Teaching and Outreach

I am currently teaching MATH 1170 (Calculus for Biologists I) in Fall 2020. See this page for details.

As a graduate student at UC Davis in the mathematics department, I have had the privilege to develop lab sections for a new undergraduate course on differential equations with applications to biology. I was also the lead instructor for the undergraduate course MAT 17C (Calculus for Biology majors). I have also had the opportunity to be involved in many service and outreach opportunities including M-PACT, STEM Cafe, and our AWM student chapter.

Differential Equations with Applications to Biology

I designed lab sections for this course that go beyond the lectures and give students exposure to the material’s applications to biological and scientific problems. Each week, the lab centers on a differential equations topic from the week’s lecture applied to specific mathematical biology problems: population models in ecology, neural models, modeling mechanical ventillation, Newton’s law of heating and cooling, circadian rhythms, lake pollution, and more.

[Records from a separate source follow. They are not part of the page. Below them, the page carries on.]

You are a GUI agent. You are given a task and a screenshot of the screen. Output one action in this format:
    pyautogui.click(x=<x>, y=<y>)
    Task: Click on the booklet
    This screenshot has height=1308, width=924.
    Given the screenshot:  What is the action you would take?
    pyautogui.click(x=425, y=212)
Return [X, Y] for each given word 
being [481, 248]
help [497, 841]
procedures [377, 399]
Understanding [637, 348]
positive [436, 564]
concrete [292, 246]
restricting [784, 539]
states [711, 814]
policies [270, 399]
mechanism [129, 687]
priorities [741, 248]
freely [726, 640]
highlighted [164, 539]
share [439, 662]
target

The lab sections do more than just give students exposure to the many applications of differential equations; through the lab write-ups, they develop skills that otherwise aren’t taught in a typical differential equations course. The labs contain a significant amount of MATLAB coding, where students have to either plot their analytic solutions to ODEs or solve them numerically in order to illustrate the dynamics and answer biological questions. The coding portions of these labs are mainly used to develop figures, which students must then explain in words in their lab write-ups. The lab sections thus also develop students’ non-quantitative skills, such as working collaboratively and scientific writing, which I think is an essential part of an advanced mathematics curriculum.